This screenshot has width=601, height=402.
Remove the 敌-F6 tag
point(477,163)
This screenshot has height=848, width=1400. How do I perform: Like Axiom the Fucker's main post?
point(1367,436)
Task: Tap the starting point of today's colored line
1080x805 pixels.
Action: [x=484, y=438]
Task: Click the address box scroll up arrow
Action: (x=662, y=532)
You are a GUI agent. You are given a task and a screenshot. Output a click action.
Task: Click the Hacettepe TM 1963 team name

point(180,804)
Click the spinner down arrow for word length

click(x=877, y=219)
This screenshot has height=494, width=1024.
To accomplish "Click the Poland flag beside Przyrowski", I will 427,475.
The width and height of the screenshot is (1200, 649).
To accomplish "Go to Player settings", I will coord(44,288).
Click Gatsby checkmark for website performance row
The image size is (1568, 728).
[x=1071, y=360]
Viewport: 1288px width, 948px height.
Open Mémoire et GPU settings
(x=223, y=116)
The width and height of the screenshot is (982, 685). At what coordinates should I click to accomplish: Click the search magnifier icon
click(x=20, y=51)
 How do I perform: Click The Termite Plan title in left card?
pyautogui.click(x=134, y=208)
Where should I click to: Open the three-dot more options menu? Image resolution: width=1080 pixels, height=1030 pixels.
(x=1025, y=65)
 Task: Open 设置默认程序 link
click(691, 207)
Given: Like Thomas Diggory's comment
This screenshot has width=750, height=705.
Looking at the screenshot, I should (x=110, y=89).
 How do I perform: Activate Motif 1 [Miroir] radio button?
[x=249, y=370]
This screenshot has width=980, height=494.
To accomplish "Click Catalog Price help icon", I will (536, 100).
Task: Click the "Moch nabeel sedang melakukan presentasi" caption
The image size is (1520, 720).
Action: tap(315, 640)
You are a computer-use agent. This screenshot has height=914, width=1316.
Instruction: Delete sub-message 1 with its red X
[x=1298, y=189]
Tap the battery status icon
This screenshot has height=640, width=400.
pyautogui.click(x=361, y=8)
========================================
**BRIEF:** Give back the lines above exactly, from the one with "How do I perform: Click" through the last line.

**WRITTEN RESPONSE:**
 How do I perform: Click The Termite Plan title in left card?
pyautogui.click(x=134, y=208)
Where should I click to: Open the three-dot more options menu? Image resolution: width=1080 pixels, height=1030 pixels.
(x=1025, y=65)
 Task: Open 设置默认程序 link
click(691, 207)
Given: Like Thomas Diggory's comment
This screenshot has width=750, height=705.
Looking at the screenshot, I should (x=110, y=89).
 How do I perform: Activate Motif 1 [Miroir] radio button?
[x=249, y=370]
This screenshot has width=980, height=494.
To accomplish "Click Catalog Price help icon", I will (536, 100).
Task: Click the "Moch nabeel sedang melakukan presentasi" caption
The image size is (1520, 720).
Action: tap(315, 640)
You are a computer-use agent. This screenshot has height=914, width=1316.
Instruction: Delete sub-message 1 with its red X
[x=1298, y=189]
Tap the battery status icon
This screenshot has height=640, width=400.
pyautogui.click(x=361, y=8)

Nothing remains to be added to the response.